Instructions to follow: Scan the entries for "dropdown". Every line that holds it is to be copied.

Data records:

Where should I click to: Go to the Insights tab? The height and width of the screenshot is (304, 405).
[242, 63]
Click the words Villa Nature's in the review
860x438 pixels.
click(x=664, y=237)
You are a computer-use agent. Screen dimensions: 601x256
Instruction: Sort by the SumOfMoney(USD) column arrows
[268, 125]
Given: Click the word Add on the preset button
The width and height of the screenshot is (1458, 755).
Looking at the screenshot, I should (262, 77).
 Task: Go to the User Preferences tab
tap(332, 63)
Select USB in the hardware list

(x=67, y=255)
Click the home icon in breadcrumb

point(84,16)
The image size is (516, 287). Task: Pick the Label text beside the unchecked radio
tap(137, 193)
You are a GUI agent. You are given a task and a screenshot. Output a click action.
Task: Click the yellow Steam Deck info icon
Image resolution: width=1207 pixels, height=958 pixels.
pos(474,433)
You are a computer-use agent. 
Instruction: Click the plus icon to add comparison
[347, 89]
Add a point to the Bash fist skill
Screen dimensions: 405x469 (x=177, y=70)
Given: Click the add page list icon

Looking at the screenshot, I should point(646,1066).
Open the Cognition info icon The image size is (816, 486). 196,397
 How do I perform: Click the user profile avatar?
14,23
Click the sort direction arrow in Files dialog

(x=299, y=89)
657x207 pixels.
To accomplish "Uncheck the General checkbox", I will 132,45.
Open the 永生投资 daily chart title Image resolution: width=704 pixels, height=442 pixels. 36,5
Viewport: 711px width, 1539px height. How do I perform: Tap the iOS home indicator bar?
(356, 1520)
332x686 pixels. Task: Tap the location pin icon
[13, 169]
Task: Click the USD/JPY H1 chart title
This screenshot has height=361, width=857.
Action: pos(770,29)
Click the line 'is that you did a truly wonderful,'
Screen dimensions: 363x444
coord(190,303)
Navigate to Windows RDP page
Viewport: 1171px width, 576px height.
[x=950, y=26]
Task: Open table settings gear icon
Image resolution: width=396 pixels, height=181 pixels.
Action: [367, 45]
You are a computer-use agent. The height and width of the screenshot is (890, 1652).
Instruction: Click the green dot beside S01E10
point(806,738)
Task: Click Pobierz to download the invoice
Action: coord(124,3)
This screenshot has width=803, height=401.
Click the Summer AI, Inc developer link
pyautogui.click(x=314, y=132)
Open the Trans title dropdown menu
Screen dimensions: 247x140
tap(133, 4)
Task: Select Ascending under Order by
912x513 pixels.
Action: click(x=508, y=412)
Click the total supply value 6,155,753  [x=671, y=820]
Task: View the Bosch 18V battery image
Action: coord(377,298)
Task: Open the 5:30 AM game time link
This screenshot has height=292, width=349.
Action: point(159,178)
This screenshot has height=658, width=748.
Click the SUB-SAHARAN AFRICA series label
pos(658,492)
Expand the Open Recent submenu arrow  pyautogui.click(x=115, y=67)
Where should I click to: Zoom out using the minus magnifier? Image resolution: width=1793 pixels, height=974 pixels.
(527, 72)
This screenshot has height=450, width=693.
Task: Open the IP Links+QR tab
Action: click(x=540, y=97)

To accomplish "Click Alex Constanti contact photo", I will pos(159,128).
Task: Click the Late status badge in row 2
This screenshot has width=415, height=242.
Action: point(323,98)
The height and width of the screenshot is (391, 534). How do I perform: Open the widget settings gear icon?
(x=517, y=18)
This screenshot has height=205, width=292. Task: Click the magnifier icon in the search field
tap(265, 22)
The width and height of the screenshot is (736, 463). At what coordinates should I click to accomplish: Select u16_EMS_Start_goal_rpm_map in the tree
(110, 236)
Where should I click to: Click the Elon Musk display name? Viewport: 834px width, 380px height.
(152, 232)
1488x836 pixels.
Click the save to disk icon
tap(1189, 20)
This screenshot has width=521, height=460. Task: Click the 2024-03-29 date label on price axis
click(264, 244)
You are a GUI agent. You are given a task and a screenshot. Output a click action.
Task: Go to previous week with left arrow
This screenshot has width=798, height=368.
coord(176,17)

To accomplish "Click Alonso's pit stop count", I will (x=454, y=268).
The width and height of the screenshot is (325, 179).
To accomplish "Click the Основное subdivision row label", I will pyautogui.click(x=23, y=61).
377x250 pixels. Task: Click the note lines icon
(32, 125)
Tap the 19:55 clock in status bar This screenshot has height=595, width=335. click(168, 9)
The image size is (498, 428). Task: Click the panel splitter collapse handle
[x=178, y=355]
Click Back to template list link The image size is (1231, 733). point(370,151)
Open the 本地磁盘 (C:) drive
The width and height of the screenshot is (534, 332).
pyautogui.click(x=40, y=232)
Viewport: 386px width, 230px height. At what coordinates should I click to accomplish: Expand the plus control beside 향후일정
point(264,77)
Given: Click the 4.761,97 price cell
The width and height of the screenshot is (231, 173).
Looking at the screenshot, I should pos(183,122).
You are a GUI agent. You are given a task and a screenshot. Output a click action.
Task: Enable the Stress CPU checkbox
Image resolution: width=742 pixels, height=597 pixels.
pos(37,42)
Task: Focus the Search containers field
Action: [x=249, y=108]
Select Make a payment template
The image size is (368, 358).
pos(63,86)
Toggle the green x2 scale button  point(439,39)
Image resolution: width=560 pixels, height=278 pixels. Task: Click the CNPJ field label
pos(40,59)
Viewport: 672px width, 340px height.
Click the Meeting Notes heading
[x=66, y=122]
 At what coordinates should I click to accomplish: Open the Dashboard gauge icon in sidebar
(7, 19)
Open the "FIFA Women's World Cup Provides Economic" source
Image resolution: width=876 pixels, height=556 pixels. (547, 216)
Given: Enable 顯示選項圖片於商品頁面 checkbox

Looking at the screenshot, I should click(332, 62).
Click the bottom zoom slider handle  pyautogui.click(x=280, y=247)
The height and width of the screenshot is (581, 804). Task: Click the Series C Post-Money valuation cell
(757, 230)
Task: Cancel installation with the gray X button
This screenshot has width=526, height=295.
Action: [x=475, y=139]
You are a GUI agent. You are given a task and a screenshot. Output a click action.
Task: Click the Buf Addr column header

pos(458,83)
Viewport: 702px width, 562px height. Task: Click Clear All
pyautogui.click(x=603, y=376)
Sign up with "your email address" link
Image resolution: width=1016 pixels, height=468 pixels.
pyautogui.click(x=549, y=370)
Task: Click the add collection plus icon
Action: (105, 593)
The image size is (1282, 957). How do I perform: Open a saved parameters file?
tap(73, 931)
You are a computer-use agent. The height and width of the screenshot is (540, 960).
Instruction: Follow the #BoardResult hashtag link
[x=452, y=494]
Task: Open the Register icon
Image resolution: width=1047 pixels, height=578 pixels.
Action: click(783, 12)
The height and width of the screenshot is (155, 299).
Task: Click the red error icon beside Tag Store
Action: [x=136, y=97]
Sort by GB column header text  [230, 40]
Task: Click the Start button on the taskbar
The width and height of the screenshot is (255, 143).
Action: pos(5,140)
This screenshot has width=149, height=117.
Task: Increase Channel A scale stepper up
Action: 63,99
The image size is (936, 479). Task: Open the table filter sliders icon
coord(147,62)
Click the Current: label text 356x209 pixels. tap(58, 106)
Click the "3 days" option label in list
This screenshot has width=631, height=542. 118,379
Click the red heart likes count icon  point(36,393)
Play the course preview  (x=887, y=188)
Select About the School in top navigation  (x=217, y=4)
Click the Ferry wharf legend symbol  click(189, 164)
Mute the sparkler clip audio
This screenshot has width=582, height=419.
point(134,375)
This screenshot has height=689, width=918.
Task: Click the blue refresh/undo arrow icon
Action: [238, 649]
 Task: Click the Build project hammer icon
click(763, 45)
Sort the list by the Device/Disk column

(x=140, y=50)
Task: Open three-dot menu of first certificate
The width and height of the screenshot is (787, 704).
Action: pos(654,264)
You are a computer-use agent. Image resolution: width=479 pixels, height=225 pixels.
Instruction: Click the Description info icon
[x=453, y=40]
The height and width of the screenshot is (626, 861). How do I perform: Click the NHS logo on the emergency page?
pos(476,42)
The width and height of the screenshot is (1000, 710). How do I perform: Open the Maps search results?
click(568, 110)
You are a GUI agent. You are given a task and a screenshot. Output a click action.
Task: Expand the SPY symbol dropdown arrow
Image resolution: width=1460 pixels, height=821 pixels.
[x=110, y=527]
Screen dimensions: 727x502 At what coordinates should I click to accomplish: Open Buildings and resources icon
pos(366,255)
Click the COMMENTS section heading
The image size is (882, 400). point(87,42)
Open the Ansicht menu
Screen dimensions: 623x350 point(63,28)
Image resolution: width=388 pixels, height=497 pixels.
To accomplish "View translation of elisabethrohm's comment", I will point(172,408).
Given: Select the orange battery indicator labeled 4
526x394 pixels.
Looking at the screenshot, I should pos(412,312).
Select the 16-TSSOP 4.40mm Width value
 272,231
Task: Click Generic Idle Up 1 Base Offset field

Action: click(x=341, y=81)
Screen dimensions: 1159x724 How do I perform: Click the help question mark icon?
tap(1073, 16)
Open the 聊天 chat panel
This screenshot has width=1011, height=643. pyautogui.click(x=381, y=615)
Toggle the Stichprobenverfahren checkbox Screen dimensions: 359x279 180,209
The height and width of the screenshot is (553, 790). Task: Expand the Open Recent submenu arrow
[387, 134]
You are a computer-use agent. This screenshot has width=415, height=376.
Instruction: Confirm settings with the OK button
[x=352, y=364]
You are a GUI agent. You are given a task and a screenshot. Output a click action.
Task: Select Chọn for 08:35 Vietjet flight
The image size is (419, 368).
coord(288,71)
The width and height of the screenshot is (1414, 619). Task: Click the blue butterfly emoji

Written reply:
Open the Trans title dropdown menu
Task: Expand the SPY symbol dropdown arrow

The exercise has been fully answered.